**AIM OF THE TASK:**
Copy the data below, swapping "Screen dimensions" for "Display size" and keeping everything else unchanged. Leave the pictures out.

**TASK MATERIAL:**
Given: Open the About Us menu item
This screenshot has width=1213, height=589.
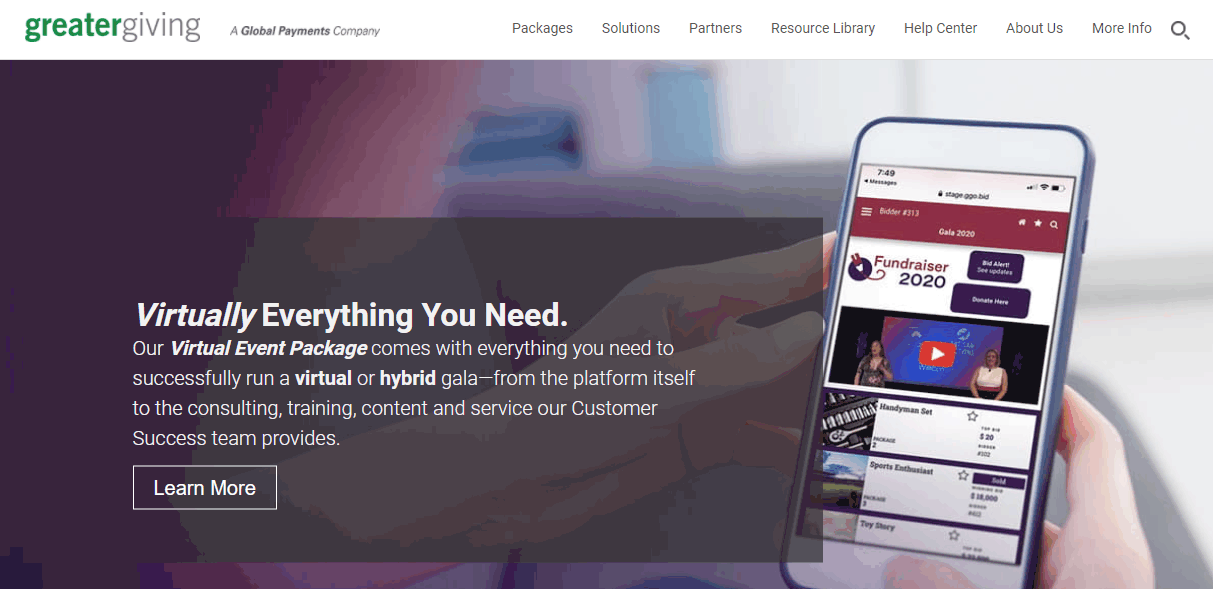Looking at the screenshot, I should coord(1034,28).
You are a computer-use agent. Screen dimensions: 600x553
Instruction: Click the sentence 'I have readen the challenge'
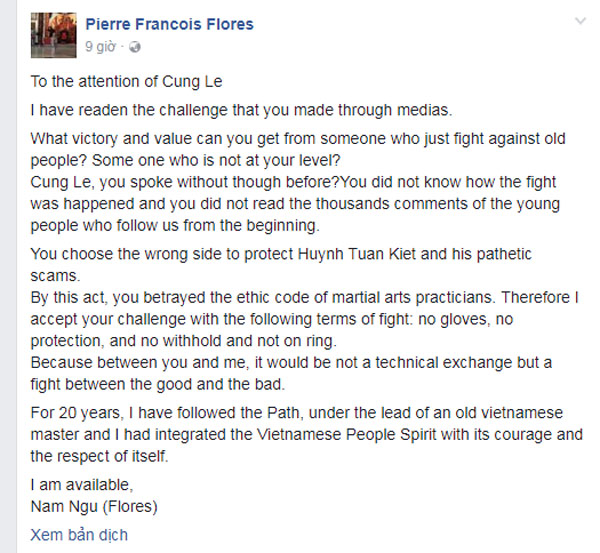pos(241,110)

**TASK RESULT:**
Given: Open the About Us menu item
This screenshot has width=1213, height=589.
Looking at the screenshot, I should coord(1034,28).
You are a computer-use agent. Display size: 600x553
Instruction: Click the sentence 'I have readen the challenge'
pos(241,110)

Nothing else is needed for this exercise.